>> begin Dataset records

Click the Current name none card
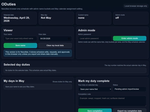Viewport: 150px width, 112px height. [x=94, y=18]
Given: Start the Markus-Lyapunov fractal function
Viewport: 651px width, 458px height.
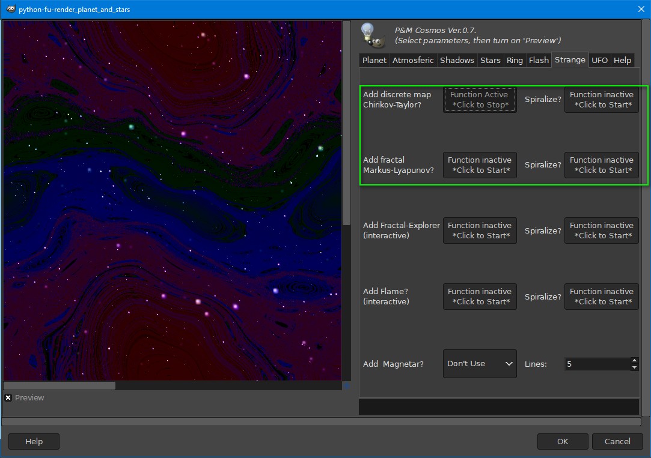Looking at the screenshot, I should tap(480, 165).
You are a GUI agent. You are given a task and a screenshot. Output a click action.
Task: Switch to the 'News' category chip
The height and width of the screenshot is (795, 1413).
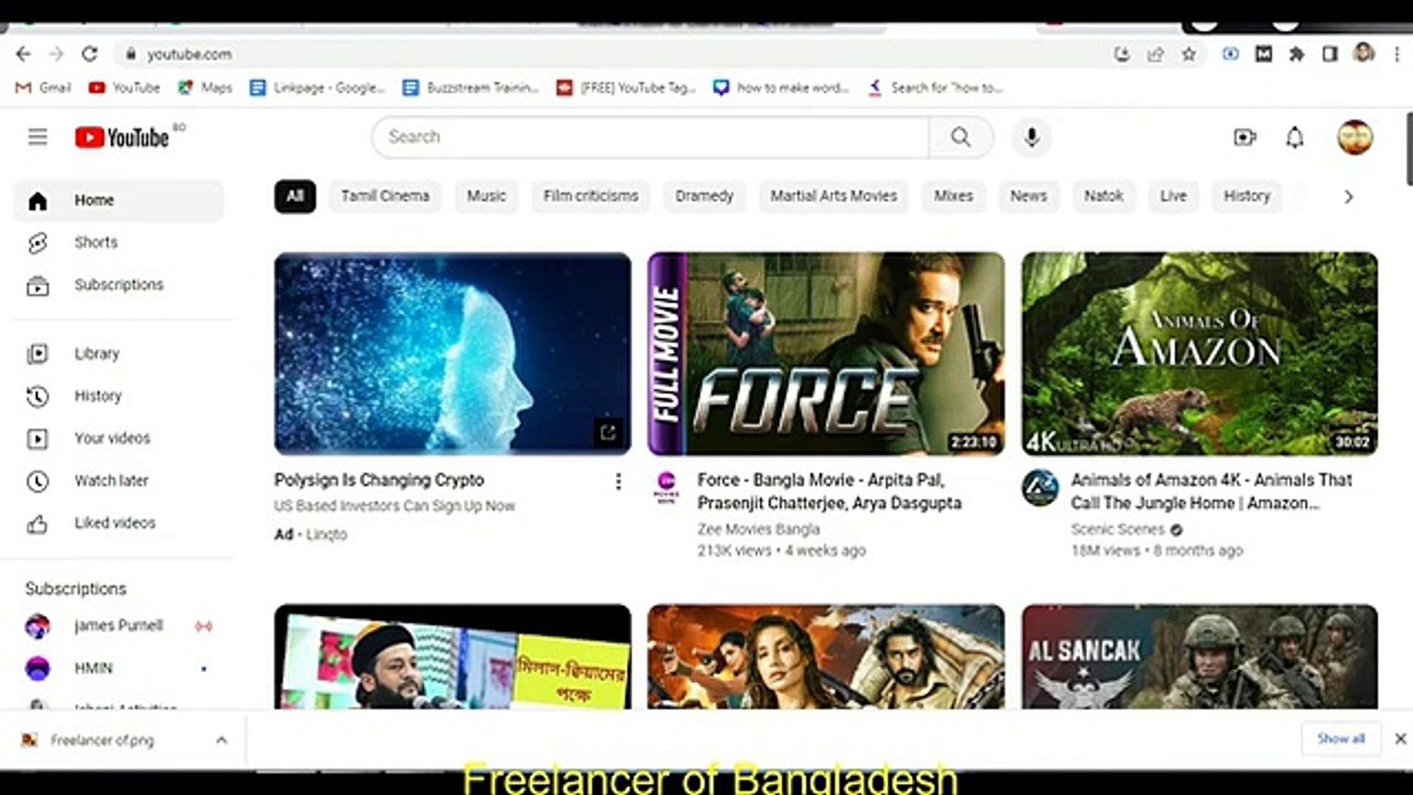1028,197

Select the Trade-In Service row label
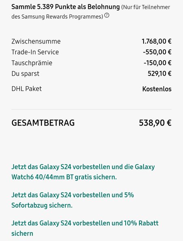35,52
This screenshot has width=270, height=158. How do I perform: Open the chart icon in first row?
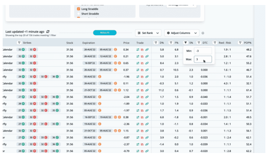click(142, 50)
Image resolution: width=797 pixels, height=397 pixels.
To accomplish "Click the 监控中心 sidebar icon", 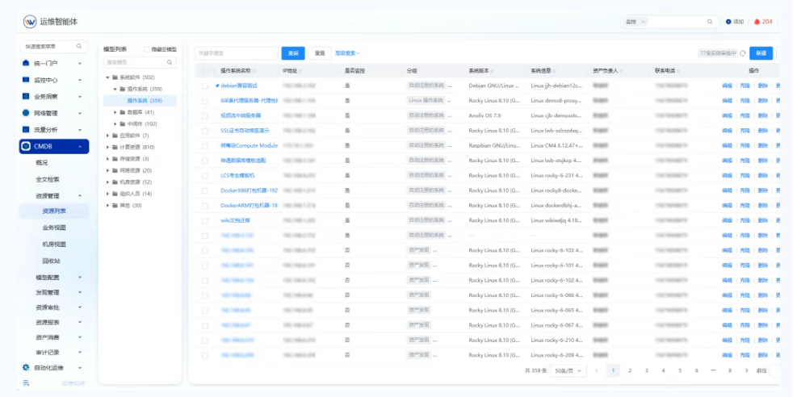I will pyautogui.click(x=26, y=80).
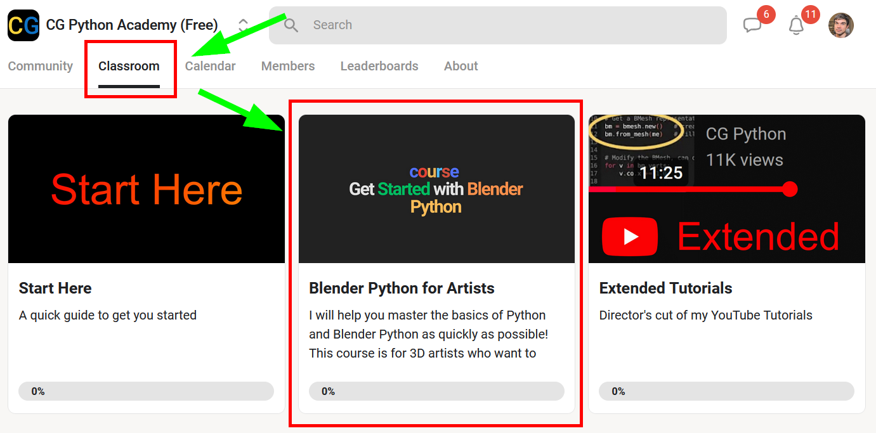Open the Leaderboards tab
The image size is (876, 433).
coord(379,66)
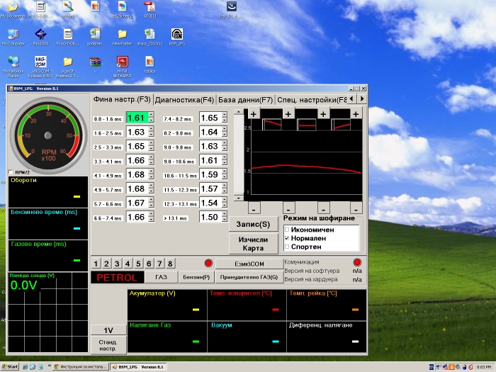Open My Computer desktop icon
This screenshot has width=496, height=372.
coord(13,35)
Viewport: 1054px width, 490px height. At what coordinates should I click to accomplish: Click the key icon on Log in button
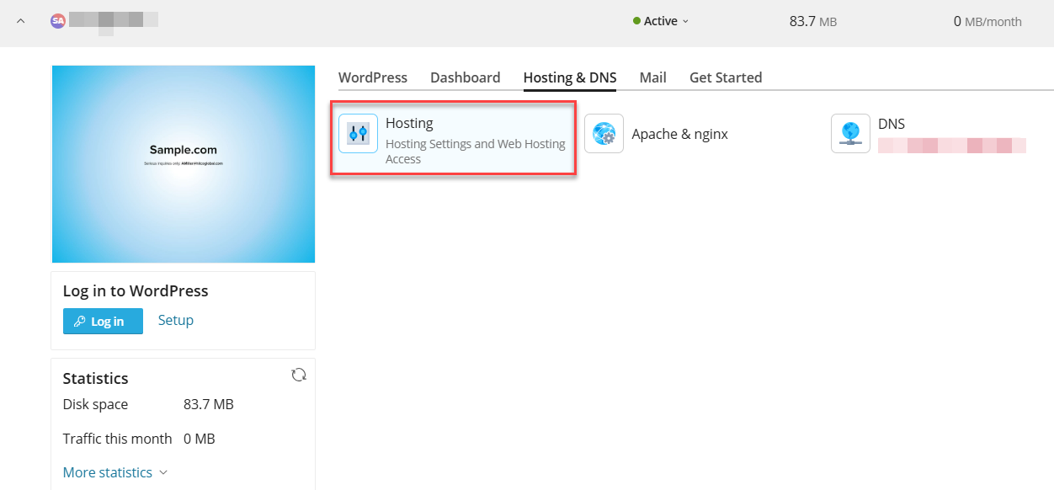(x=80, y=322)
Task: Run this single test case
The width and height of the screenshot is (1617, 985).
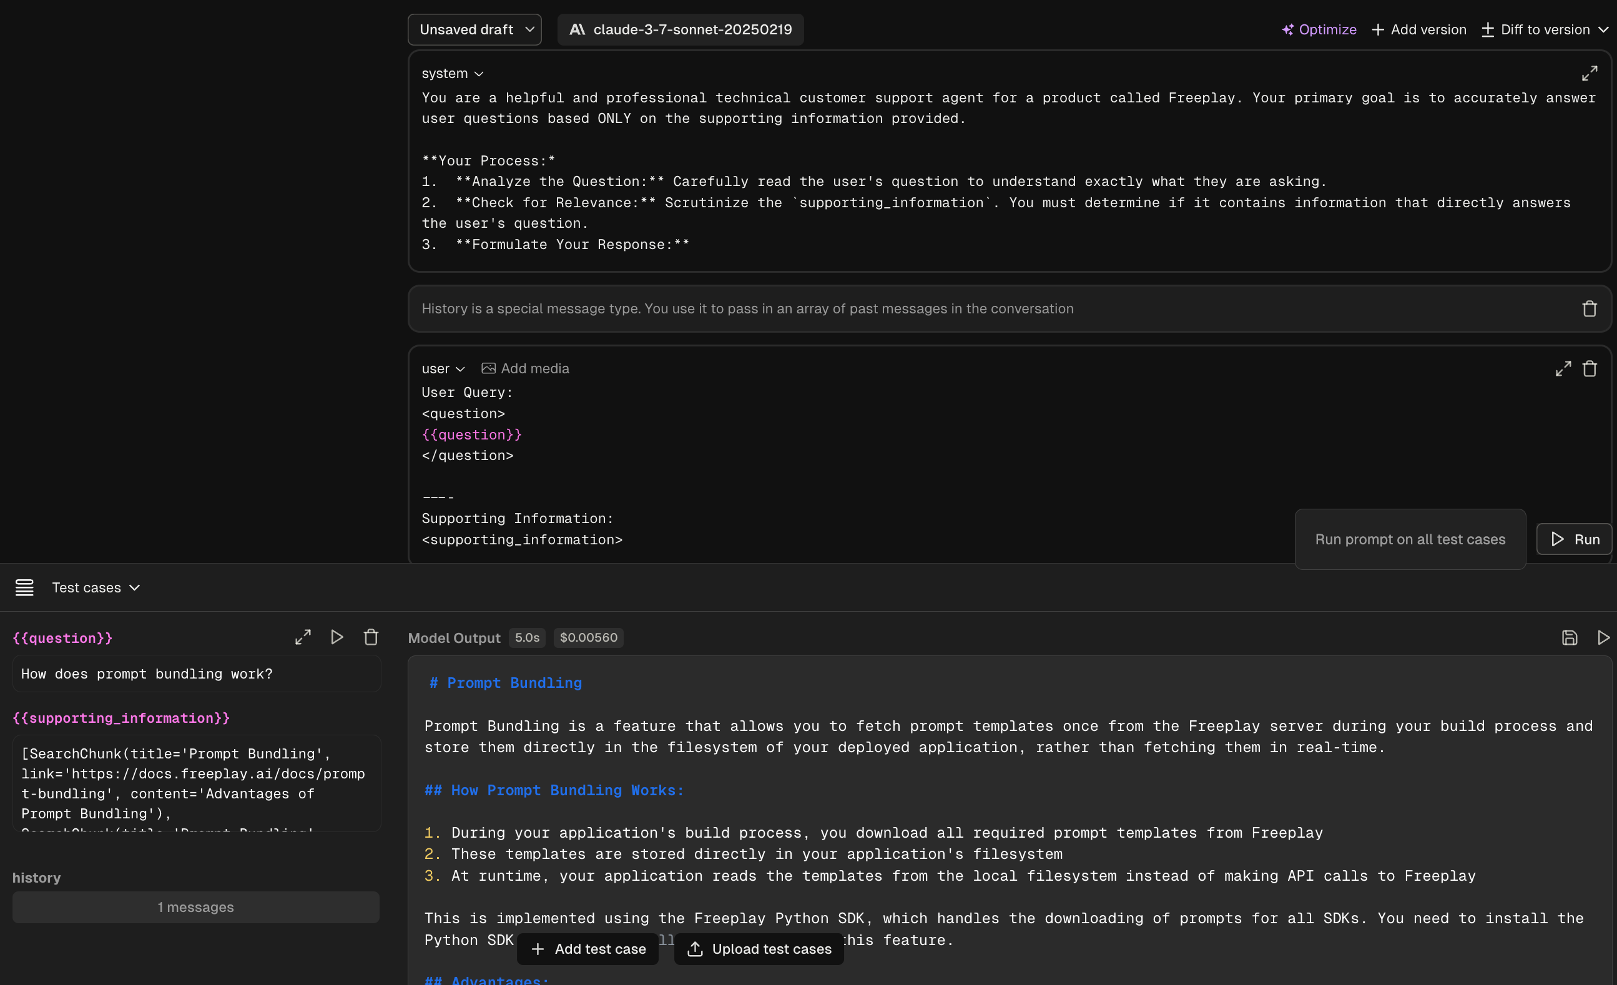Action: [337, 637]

>> end Dataset records

* [Objective] Edit the records from the first line up to and including the line that contains "click(142, 50)", replacing "category chip" with "category tab" and keeping everything else the same. Leave the pictures out of your answer.

* [Task answer]
Click the Current name none card
Viewport: 150px width, 112px height. [x=94, y=18]
Given: Start the Markus-Lyapunov fractal function
Viewport: 651px width, 458px height.
Looking at the screenshot, I should tap(480, 165).
You are a GUI agent. You are given a task and a screenshot. Output a click action.
Task: Switch to the 'News' category tab
The height and width of the screenshot is (795, 1413).
1028,197

Select the Trade-In Service row label
35,52
This screenshot has width=270, height=158. How do I perform: Open the chart icon in first row?
click(142, 50)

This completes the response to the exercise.